Given information:
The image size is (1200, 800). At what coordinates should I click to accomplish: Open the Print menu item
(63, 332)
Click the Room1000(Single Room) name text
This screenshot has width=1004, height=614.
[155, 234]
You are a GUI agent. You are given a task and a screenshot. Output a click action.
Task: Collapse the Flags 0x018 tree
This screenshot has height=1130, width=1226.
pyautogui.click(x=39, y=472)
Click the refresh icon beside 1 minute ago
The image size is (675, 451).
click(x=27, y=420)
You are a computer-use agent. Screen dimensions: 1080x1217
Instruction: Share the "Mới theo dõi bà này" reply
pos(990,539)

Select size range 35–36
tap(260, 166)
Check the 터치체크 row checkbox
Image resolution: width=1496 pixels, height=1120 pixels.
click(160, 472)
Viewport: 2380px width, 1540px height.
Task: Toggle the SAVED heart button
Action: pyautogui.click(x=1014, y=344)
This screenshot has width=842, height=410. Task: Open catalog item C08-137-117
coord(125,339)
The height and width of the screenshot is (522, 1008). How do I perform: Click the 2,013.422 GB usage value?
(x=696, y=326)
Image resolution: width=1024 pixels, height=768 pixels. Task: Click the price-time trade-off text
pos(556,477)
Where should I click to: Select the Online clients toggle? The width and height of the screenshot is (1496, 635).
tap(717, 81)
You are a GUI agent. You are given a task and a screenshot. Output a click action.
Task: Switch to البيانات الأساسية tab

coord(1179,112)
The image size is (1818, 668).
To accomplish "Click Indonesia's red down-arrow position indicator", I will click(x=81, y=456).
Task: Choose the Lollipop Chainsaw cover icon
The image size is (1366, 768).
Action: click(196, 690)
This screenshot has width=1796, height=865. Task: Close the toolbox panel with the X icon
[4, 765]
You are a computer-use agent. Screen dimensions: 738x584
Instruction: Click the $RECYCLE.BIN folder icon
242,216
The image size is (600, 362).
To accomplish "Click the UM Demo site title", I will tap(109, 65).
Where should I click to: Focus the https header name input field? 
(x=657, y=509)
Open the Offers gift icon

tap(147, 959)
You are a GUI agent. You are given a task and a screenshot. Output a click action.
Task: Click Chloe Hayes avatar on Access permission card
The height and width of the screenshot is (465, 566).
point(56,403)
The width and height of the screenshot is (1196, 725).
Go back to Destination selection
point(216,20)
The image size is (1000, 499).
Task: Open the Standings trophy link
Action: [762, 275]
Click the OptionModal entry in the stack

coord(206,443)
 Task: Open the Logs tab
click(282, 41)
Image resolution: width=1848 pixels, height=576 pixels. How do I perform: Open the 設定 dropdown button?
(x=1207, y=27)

Exercise details: Take each line of the material that contains the word "computer" and list it.

Exercise output:
You are a computer-use agent. Screen dimensions: 1080x1217
You are a computer-use agent. Screen dimensions: 738x584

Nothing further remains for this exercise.